Other tests also can be done but most of these need to be done in specialized labs which are scarce in the areas where leprosy is prevalent. Other tests that might be done in order to determine involvement of other organ systems include:
- CBC test
- Liver function tests
- Creatinine test
- Nerve biopsy
Most of the cases of leprosy are treated with antibiotics prescribed by a physician. The antibiotics, doses and interval of therapy are grounded on what type or grouping of the disease. Normally, paucibacillary leprosy is treated with two (2) antibiotics together:
Multibacillary leprosy is treated with three (3) antibiotics together:
Normally the antibiotics are taken for at least six (6) to twelve (12) months or in some cases longer.
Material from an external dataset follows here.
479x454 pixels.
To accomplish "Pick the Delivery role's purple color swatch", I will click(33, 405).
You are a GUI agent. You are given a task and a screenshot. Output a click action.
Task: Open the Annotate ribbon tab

Antibiotics treatment for paucibacillary leprosy has very slight or no lingering effects on the individual. Multibacillary leprosy can usually be kept from progressing, and living M. leprae can be basically eradicated from the individual by antibiotics, but normally any damage done before treatment being given is not reversible.
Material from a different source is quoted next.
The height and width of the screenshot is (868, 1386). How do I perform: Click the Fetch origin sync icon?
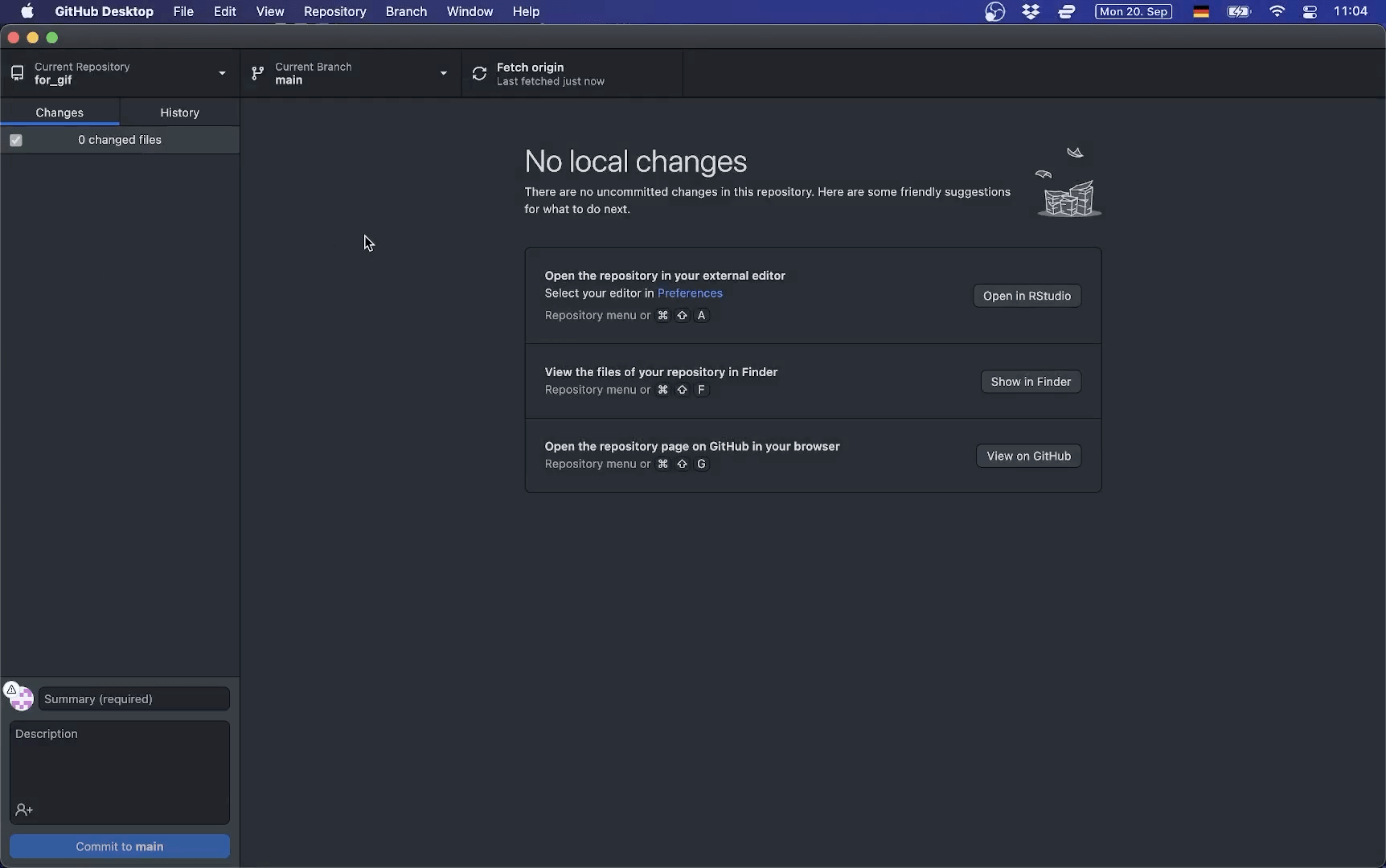coord(479,74)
Recently, the WHO advocated treatment of individuals with only one (1) lesion with single-dose rifampicin, minocycline or ofloxacin and this has proven affective. Research with other antibiotics is ongoing.
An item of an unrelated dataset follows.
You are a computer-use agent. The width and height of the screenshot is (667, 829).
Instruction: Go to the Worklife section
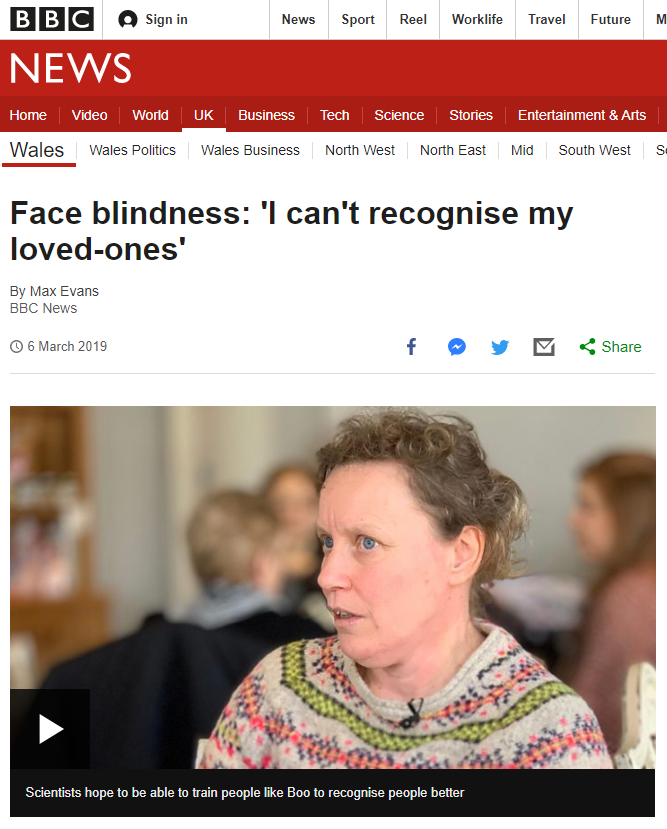click(x=477, y=20)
There is an application for surgery in leprosy treatment after medical therapy with antibiotics is completed and skin smears show negative or no active bacilli and then only in advanced cases. Surgery is customized for each individual with a goal to try for cosmetic enhancements and when possible, to reinstate function to the limbs as well as some neural purposes that had been lost to this disease.
The prevention of contact with any droplets from nasal or other sections from individuals with untreated M. leprae infection is currently the best way to avoid this disease. Early treatment of individuals with the current antibiotics will stop them from further spreading the disease.